En mi pueblo por mucho tiempo la única salida fue la pesca artesanal y uno que otro negocio de bar y pulpería, luego se “descubrió” esa zona, Jaco y sus playas cercanas se volvieron paraísos turísticos, llegaron las inversiones inmobiliarias de extranjeros, crearon marinas, hoteles, restaurantes, nuevas fuentes de empleo que impulsaron el crecimiento. Crecimiento que sin herramientas para aprovecharlo, era cuestión de tiempo para lo que vivimos hoy, aumentando los costos de vida y paulatinamente formando zonas excluidas, a lo que algunos les gusta llamar guetos, lugares que son elefantes en la habitación, a los que el Estado ignora, que terminan siendo caldo de cultivo para las bandas criminales e inseguridad, zonas donde la vida es dura, donde incluso comerse un arroz con camarones, camarones chinchorreados por ellos mismos, se convierten en un lujo que solo los josefinos y los extranjeros se pueden dar.
Pero, lamentablemente, vender esos camarones al turista extranjero es lo único que nos queda, porque el mismo sistema nos condenó a subyugarnos a la visita de los extranjeros, a mendigar inversión de gente sin un vínculo con esta tierra y sin objeción de oponerse, porque si no, ¿a quién les venderemos los camarones?, si la pesca, los negocitos y los trabajos manuales es lo único que sabemos hacer.
Así es la vida en Tárcoles, igual que muchos pueblos costeros de Costa Rica que la gentrificación los ha afectado en mayor o menor medida, sin capacidad adquisitiva y sin herramientas para aprovechar la inversión, de manos atadas, pero con la cabeza en alto para afrontar los embates que socaban nuestros derechos, derechos que van más allá del disfrute de una playa, sino educación, salud y cultura.

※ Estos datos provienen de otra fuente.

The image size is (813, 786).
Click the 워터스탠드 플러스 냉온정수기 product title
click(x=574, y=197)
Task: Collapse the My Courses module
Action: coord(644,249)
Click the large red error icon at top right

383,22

Así que los invito a reflexionar de las decisiones que tomamos respecto a la gentrificación, el deber plantearse qué es lo mejor para esos pueblos, escuchando sus necesidades, no solo creando y apoyando políticas hechas por “josefinos”, que al final del día, siguen siendo extranjeros en nuestra pequeña porción de tierra.